Data extracted from a collection:

<<<<

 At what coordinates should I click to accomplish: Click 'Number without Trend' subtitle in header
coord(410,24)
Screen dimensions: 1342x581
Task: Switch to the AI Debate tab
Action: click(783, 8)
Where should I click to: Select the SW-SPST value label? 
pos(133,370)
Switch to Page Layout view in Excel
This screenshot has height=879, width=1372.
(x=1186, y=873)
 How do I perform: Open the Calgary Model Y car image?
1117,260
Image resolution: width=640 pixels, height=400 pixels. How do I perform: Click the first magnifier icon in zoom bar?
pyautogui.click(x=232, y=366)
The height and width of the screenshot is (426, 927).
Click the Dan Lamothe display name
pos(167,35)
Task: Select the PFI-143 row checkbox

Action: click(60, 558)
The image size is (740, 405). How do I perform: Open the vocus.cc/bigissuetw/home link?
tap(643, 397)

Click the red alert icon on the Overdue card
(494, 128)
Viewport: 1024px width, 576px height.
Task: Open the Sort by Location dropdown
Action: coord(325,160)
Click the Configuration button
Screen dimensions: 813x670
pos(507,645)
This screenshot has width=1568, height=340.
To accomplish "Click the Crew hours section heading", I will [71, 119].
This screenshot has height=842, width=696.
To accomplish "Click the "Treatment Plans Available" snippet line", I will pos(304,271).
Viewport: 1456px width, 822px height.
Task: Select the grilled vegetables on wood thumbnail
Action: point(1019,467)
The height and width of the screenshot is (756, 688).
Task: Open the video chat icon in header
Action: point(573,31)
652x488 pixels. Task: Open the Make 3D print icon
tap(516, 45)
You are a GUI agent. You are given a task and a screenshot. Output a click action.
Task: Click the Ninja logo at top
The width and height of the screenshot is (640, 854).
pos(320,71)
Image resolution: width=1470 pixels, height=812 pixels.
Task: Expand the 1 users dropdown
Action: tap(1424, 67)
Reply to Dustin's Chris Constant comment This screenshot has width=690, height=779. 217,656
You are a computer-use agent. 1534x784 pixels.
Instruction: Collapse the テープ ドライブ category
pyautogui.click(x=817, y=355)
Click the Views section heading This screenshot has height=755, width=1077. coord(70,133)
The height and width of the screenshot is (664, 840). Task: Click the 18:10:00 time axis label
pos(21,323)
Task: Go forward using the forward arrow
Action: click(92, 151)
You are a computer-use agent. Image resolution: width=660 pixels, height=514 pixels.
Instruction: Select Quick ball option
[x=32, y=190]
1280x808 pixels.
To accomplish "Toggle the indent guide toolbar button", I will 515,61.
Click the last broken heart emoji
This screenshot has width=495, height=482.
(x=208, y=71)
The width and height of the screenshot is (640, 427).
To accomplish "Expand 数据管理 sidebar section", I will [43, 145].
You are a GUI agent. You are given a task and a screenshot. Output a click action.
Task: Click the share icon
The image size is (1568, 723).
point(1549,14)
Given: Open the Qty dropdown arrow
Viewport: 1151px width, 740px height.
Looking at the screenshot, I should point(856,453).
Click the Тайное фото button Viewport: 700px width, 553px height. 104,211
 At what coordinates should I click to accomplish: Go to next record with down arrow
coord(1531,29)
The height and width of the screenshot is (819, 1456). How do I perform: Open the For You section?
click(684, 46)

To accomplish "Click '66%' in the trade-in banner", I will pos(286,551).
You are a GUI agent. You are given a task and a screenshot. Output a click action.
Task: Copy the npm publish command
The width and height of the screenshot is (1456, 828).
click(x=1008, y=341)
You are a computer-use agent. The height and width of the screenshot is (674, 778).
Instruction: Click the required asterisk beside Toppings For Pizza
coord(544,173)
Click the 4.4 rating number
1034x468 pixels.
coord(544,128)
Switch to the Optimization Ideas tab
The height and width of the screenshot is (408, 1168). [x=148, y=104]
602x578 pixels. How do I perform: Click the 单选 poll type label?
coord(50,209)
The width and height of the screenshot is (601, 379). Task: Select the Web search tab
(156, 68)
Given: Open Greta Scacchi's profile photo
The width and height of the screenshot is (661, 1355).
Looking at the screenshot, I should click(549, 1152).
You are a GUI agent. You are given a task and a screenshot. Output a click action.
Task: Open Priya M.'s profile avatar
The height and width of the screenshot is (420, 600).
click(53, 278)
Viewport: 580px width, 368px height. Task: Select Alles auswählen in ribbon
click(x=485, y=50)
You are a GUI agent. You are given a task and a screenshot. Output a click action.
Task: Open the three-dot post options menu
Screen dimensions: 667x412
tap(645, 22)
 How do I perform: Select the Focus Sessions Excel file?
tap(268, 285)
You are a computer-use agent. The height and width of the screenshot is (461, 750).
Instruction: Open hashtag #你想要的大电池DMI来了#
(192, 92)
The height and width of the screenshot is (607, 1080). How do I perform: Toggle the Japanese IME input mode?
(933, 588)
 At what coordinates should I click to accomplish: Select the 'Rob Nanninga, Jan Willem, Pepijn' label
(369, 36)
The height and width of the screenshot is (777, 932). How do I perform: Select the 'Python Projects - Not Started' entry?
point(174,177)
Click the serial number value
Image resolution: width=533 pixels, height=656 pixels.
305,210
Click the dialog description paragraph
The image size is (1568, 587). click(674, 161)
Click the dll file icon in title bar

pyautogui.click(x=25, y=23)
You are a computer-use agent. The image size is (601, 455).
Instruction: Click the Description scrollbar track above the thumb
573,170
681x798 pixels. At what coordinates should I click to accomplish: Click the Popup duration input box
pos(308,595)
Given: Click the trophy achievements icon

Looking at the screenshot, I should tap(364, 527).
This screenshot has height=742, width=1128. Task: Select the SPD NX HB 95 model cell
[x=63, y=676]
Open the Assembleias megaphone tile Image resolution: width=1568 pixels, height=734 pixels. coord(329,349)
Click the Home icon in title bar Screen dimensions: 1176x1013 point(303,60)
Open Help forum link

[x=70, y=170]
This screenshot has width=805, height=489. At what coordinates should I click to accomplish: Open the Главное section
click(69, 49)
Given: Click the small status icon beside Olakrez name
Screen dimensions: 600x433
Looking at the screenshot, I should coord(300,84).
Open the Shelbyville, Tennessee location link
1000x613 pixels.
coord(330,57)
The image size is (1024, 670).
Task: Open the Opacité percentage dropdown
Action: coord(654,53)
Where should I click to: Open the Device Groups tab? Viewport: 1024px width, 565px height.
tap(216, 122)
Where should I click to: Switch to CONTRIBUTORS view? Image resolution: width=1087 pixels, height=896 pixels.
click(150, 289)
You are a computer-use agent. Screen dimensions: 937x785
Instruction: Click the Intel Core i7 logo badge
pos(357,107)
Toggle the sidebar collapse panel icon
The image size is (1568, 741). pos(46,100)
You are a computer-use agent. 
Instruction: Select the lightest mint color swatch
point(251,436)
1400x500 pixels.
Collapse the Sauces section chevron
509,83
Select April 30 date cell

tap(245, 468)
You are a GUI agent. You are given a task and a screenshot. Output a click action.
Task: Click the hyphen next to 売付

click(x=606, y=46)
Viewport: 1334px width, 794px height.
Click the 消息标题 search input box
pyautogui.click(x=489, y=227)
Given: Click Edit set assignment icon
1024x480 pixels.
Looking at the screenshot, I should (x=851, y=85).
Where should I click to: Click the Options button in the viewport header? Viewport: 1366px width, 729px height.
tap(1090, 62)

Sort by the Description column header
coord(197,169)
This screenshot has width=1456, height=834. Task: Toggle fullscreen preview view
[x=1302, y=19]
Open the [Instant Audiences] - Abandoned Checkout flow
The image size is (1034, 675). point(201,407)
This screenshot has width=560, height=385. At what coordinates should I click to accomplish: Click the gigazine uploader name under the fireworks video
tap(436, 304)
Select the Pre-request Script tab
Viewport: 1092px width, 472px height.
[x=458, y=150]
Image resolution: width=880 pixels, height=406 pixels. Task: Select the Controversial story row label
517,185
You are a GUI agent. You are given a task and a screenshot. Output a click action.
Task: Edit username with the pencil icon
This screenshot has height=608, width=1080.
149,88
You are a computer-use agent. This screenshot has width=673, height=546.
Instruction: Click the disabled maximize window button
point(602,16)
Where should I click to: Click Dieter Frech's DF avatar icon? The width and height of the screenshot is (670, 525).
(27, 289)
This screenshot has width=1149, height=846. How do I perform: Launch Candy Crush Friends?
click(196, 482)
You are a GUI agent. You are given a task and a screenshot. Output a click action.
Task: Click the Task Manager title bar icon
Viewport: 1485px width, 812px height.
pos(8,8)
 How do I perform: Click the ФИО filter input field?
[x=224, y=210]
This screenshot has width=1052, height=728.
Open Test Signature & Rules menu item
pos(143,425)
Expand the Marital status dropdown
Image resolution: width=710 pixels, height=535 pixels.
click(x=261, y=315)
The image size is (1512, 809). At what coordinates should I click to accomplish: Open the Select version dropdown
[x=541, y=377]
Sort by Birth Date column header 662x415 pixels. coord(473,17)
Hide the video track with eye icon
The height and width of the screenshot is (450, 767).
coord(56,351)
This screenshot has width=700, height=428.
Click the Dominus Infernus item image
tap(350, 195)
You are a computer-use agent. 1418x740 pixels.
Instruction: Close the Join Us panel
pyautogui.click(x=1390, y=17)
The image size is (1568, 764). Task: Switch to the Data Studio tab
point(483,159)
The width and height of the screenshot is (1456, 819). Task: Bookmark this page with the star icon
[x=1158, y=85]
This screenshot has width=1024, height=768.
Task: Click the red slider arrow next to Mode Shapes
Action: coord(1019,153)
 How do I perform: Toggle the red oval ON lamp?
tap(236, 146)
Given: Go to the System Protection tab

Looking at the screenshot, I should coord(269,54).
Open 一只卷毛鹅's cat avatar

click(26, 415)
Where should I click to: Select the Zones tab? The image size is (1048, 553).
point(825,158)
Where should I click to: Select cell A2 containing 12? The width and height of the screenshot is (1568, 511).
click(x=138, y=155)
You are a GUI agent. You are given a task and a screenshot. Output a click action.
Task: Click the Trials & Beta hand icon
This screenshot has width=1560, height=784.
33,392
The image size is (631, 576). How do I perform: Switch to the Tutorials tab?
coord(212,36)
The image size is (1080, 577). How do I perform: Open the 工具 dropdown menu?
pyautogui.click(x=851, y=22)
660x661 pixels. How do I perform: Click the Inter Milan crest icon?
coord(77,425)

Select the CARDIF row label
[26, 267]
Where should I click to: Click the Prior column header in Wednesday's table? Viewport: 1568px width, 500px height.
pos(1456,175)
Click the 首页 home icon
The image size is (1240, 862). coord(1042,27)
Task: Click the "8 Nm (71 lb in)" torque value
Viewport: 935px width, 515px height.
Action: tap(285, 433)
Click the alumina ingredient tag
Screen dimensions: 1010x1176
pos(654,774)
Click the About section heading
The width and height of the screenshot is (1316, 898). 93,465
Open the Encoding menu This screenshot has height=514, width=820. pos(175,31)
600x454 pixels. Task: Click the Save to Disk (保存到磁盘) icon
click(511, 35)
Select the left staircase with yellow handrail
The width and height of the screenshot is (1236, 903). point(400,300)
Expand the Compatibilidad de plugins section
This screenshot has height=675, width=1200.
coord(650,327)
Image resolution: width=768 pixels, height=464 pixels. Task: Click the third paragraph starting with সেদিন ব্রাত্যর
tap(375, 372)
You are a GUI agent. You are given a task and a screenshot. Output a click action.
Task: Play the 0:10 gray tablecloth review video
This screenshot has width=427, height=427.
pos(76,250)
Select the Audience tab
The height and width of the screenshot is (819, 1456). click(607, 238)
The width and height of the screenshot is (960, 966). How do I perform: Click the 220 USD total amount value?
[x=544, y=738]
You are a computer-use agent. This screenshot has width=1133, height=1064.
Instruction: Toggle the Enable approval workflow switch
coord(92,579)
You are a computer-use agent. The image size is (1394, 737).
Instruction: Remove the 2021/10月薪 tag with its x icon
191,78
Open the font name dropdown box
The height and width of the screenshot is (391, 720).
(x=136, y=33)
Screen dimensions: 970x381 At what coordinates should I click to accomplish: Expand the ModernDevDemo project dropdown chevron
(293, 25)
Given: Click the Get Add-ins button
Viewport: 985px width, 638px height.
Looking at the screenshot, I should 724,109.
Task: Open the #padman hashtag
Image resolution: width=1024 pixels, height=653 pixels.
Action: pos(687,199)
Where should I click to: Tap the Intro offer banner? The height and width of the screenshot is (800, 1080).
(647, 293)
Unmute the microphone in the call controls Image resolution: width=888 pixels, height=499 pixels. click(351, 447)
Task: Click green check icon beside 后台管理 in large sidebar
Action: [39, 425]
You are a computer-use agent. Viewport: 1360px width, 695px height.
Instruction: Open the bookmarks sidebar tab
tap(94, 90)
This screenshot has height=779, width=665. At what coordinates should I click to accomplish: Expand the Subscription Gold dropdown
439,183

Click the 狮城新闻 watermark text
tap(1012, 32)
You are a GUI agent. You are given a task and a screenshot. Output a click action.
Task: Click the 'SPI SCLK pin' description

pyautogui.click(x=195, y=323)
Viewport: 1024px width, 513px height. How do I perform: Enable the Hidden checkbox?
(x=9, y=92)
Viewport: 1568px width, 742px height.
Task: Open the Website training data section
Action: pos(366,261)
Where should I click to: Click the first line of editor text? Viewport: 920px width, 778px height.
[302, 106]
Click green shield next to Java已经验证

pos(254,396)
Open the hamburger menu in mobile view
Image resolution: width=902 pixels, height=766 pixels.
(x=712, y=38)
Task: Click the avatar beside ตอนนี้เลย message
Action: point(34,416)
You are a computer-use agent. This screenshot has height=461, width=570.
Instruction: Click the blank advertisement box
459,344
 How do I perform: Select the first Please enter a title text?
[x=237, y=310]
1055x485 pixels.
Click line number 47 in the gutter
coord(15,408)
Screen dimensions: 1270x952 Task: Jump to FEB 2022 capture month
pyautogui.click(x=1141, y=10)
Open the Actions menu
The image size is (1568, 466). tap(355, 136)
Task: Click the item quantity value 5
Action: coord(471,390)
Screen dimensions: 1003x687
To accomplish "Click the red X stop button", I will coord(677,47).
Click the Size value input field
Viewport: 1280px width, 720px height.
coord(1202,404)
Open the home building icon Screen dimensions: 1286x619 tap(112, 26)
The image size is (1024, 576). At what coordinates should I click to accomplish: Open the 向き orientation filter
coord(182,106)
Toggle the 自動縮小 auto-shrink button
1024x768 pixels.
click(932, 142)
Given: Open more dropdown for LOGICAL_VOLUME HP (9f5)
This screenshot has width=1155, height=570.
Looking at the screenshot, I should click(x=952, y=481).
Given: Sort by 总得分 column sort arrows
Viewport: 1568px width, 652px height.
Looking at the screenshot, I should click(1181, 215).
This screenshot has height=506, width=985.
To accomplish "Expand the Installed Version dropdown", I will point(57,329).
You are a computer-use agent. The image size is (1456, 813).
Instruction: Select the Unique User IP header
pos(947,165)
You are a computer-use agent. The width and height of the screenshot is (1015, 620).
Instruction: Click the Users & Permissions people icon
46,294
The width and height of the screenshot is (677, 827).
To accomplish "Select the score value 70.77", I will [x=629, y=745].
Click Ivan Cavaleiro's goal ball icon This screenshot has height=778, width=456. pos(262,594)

>>>>

--- Your assignment ---
Every line above that holds the string "status" counts once; give the total and nothing more.

--- Output of the task ---
2